As we approach this election cycle, we must understand that the choice we are faced with in November is not a choice between individual candidates or even political parties; it is a choice between fascism and democracy.
Credit: Contributed
Credit: Contributed
From the denial of slavery as the cause for the Civil War, to platforms based on the erasure of Black history in our schools, and now, this disturbing argument for unconstitutional wiretaps in the absence of any wrongdoing; the current political landscape presents a direct threat to all American and particularly Black life and progress.
Today, 11 states and localities are passing laws to make it harder for anti-police violence activists to protest peacefully. To make matters worse, 35 states have signed into law or proposed legislation banning or restricting the teaching of a broadly defined “critical race theory” which is inclusive of factual contributions by African Americans, as well as public policy harms targeting African Americans such as Slavery, Segregation, Red Lining, etc., all in an attempt to rewrite history.

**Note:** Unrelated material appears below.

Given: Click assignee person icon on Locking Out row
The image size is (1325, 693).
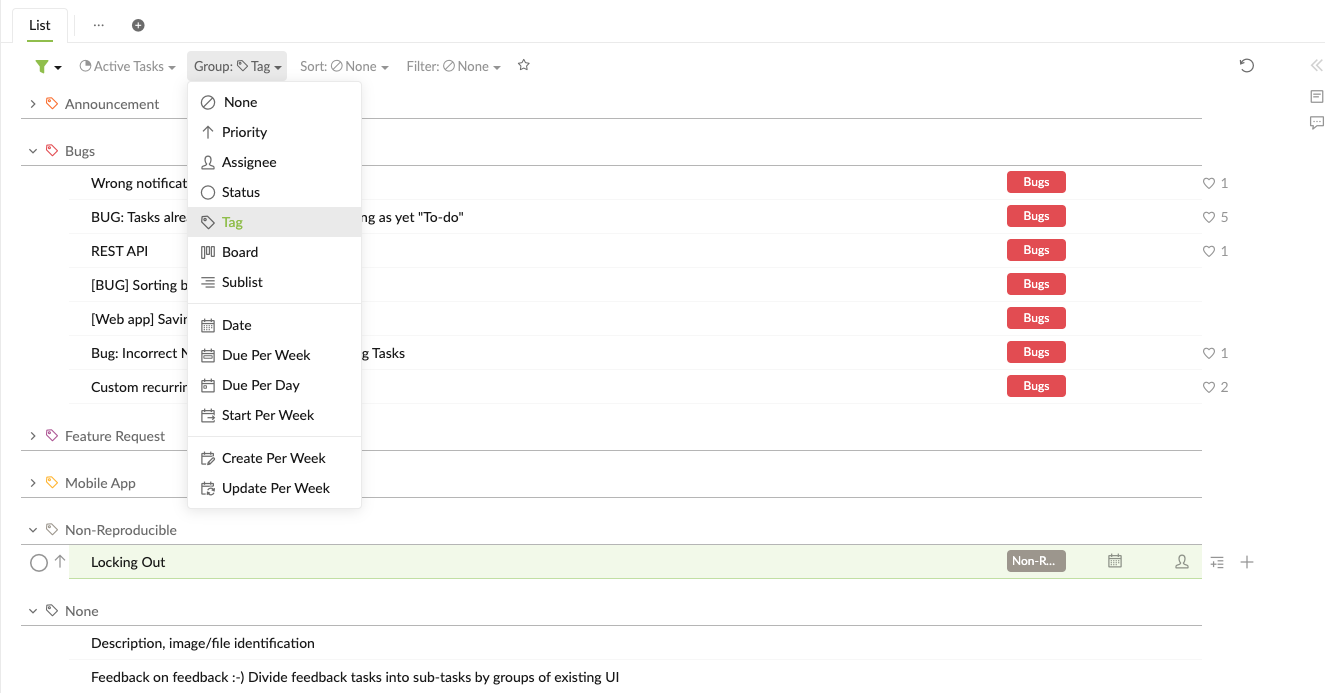Looking at the screenshot, I should (1182, 562).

When the non-violent struggle for rights and dignity, and the accurate teaching of those struggles become a crime, our very democracy pays the price.
Politicians intentionally undermine the legitimacy of an FBI, without evidence, to undermine its efforts to hold the politically powerful, like Donald Trump, accountable where there is evidence of federal crimes. We can’t have blind trust in government, but nor can we allow any suggestion that viewpoints against Black Lives or in support of Trumpism should undermine it.

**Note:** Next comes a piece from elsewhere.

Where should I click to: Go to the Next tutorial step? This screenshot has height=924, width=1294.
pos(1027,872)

Hoover was an out-of-control, power-hungry director who trampled civil liberties and was feared and distrusted for his lurid tactics and avoidance of oversight and accountability. The FBI was a rogue agency that had not only exceeded its mandates and broken the law, but it had almost been transformed into Hoover’s secret security service.
From Thurgood Marshall, Ella Baker, Rosa Parks and Bayard Rustin, to name a few, so many leaders in both the civil rights and anti-Vietnam war movements, the women’s rights movement, the American Indian Movement, faced unconstitutional surveillance for seeking civil and human rights. The 1964 letter from Sullivan, delivered to King to scare him to silence, was not done in the name of public safety. It was done in the name of white supremacy — the kind that didn’t care for the Constitution or rule of law or the humanity of all residents of this great nation, one that cherishes free speech, the right to protest peacefully and petition the government to do its job and hold it accountable when it does not.
We know that this democracy is far from perfect, but its complete demise means a complete demise of an America that King, and so many others like him worked to create. Dr. King’s right to privacy should not be violated any more than our rights today. Not only should we reject the perilous legal precedent that releasing the tapes would set, we must reject any effort to perpetuate fascist ideals at the highest levels of government. Democracy may be broken, but we must be afforded the opportunity to fix it, while acknowledging the history of Black struggles and celebrating the work of Black activists.
Maya Wiley is president and CEO of the Leadership Conference on Civil and Human Rights, and Derrick Johnson is CEO of the National Association for the Advancement of Colored People.